The US FDA has recently flagged a number of issues with Indian manufacturers. Do you think the scrutiny has increased If India wants to continue being one of the top API manufacturers, what changes are required
Notwithstanding issues with certain companies which faced regulatory action recently, I still feel, overall, Indian companies products are of a high quality. This is why pharma companies from India are the largest overseas source of generic medicines sold in the US. We must realise that the more we export our medicines to the world, the greater will be the responsibility and consequently, the scrutiny. Thus, we must continuously upgrade our standards to stay compliant at all times. Further, if you consider the huge number of ANDA approvals Indian firms have received from the FDA, its clearly a reflection that the FDA believes in Indian manufacturing practices and thus has granted so many approvals. But it goes without saying that Indian pharma companies will need to continually improve their quality systems and processes to ensure compliance at all times.

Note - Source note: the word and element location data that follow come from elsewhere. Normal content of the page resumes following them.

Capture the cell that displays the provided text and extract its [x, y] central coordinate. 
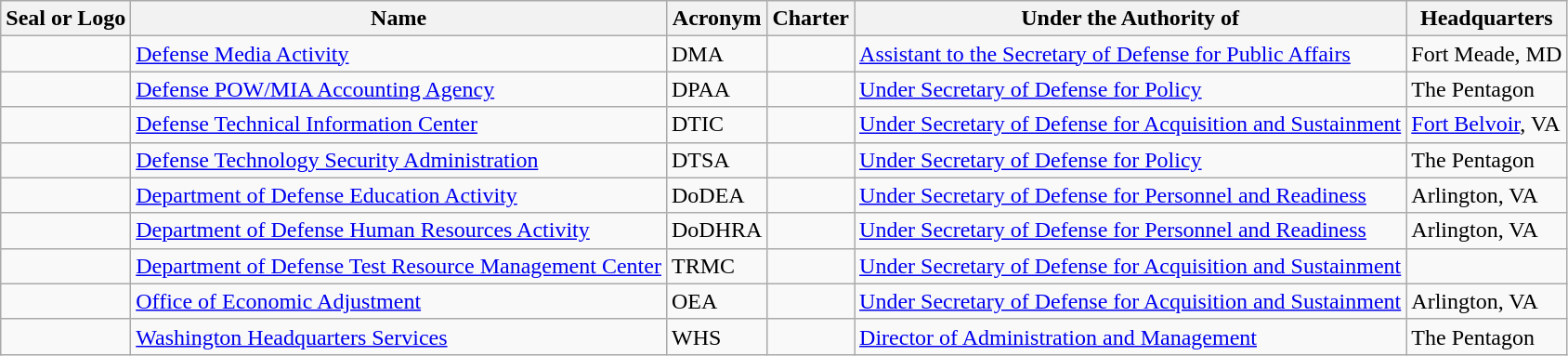
Assistant to the Secretary of Defense for Public Affairs [1130, 54]
Defense Media Activity [399, 54]
Department of Defense Test Resource Management Center [399, 266]
Defense Technical Information Center [399, 124]
DoDEA [716, 195]
DPAA [716, 89]
Washington Headquarters Services [399, 336]
Fort Belvoir, VA [1486, 124]
DMA [716, 54]
DTIC [716, 124]
Fort Meade, MD [1486, 54]
TRMC [716, 266]
Name [399, 19]
Seal or Logo [66, 19]
Acronym [716, 19]
Defense Technology Security Administration [399, 160]
Charter [811, 19]
Department of Defense Human Resources Activity [399, 230]
OEA [716, 301]
Department of Defense Education Activity [399, 195]
DoDHRA [716, 230]
Director of Administration and Management [1130, 336]
DTSA [716, 160]
Defense POW/MIA Accounting Agency [399, 89]
Headquarters [1486, 19]
Office of Economic Adjustment [399, 301]
WHS [716, 336]
Under the Authority of [1130, 19]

The patent cliff on blockbuster drugs is mostly drying up. The majority of the patent expiries in the next few years are for niche drugs. What will this mean for Indian pharma
Indian companies are fast learners and adapt very quickly. A decade-and-a-half ago, when Indian companies entered the US market, the patent cliff was the single-largest opportunity. And a number of Indian companies, including us, made the most of the opportunity. However, with the patent cliff drying up, the opportunity has reduced drastically. Moreover, the number of generic companies targeting the patent expiry drugs have increased significantly. Thus, the market erosion for a drug after patent expiry can be as much as 95% to 98% of the innovator price. If the number of players increase, then the margins are under severe pressure. Thus, Indian companies realised the impending dangers of targeting only the patent cliff and transitioned their model to differentiated generics, where the competitive intensity will be much lesser than the simple, immediate-release products. A number of Indian companies have picked up segments where competitive intensity is much lesser but the regulatory pathway extremely difficult.

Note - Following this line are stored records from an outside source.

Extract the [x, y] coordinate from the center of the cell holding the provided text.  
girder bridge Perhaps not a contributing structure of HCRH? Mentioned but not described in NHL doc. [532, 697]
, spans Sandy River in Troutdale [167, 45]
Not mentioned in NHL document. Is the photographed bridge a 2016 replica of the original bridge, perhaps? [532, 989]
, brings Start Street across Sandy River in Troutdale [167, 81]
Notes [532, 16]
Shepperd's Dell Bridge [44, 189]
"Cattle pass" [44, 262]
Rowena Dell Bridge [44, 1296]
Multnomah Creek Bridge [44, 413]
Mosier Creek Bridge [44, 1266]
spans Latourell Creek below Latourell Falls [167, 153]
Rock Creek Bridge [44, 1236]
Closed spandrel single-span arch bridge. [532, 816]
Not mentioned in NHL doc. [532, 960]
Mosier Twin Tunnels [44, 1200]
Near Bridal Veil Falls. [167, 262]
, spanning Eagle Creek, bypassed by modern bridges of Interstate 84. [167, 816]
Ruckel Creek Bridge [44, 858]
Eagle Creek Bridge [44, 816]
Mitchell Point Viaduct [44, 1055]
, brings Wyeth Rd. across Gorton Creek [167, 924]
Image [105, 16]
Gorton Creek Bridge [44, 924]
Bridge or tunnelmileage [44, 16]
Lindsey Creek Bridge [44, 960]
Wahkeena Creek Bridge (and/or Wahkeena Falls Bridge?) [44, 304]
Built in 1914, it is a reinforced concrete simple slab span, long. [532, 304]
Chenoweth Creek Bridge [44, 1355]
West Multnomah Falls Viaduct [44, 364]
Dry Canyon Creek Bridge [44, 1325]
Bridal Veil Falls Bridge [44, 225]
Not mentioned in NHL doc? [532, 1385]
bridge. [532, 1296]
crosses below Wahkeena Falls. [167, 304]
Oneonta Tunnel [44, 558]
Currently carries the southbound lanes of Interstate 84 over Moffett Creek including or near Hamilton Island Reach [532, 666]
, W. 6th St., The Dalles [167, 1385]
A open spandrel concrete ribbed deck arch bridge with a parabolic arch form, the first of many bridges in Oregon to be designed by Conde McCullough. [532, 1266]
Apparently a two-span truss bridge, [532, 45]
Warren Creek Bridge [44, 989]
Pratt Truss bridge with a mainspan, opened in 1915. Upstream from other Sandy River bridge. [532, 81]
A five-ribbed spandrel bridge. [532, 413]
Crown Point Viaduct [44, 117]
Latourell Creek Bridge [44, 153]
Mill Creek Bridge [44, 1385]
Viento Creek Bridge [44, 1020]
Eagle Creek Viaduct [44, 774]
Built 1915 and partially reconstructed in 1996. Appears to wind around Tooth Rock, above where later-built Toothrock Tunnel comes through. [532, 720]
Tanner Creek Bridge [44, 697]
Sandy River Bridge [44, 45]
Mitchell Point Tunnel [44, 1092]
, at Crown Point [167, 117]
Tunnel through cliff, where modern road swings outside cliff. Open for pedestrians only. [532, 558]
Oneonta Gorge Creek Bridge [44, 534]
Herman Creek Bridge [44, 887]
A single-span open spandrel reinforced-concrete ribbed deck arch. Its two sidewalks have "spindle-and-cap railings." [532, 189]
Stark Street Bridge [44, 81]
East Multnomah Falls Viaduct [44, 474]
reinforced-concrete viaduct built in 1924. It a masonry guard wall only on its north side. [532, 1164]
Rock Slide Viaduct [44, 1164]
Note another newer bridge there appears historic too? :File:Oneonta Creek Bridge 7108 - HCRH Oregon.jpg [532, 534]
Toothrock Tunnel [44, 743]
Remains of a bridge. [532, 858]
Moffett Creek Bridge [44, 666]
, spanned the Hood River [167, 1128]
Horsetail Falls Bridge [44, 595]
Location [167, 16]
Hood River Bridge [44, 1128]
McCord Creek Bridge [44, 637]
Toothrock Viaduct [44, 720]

Thus, even with the impending patent cliff, Glenmark is confident of continuously growing its US business. The company has focussed on differentiated products like dermatology and oral contraceptives where it has clearly been ahead of the other global generic players
Are there any more collaborations for Glenmark on the
Out-licensing has been a core element of our strategy as far as innovative R&D is concerned. We have signed seven out-licensing deals till date with Big Pharma companies and received around $210 million as milestone payments, which is clearly ahead of what any other company has achieved in innovation. Going ahead, our focus will be to persist with the out-licensing model while we simultaneously build capabilities to do late-stage development R&D work.

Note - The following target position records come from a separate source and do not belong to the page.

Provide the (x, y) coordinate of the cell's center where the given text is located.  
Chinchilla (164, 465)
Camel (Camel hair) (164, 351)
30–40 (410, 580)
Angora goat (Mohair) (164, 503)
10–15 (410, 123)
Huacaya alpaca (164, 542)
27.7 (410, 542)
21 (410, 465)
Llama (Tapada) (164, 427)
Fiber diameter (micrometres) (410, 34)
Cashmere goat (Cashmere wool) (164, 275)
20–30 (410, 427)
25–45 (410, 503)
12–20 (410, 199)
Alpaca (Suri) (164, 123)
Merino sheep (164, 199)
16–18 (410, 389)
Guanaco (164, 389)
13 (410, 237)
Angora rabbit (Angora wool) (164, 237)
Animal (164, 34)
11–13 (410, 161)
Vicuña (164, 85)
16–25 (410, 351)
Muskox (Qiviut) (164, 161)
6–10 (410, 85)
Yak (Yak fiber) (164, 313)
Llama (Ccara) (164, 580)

At-risk drug launches (and litigation issues) versus settlement with a generic launch in futurewhat is more preferable
Glenmark, as a strategy, will continuously challenge patents in the US and has even challenged patents where it could possibly be the sole FTF (first-to-file). Thus, patent challenges through para IV will always be a core element of our strategy. Thereafter, it will depend on the merits of the case. So far we have preferred to settle patent disputes trying to ensure a win-win solution for all including the citizens of the country.
Can you provide some outlook for the company
Despite the challenges like slowdown in the Indian pharma market, increasing competition in the US market, regulatory hurdles in Russia and other emerging markets, we expect to grow our topline by 15% to 20% every year for the next couple of years. We also expect some upsides from our innovation R&D in the near future.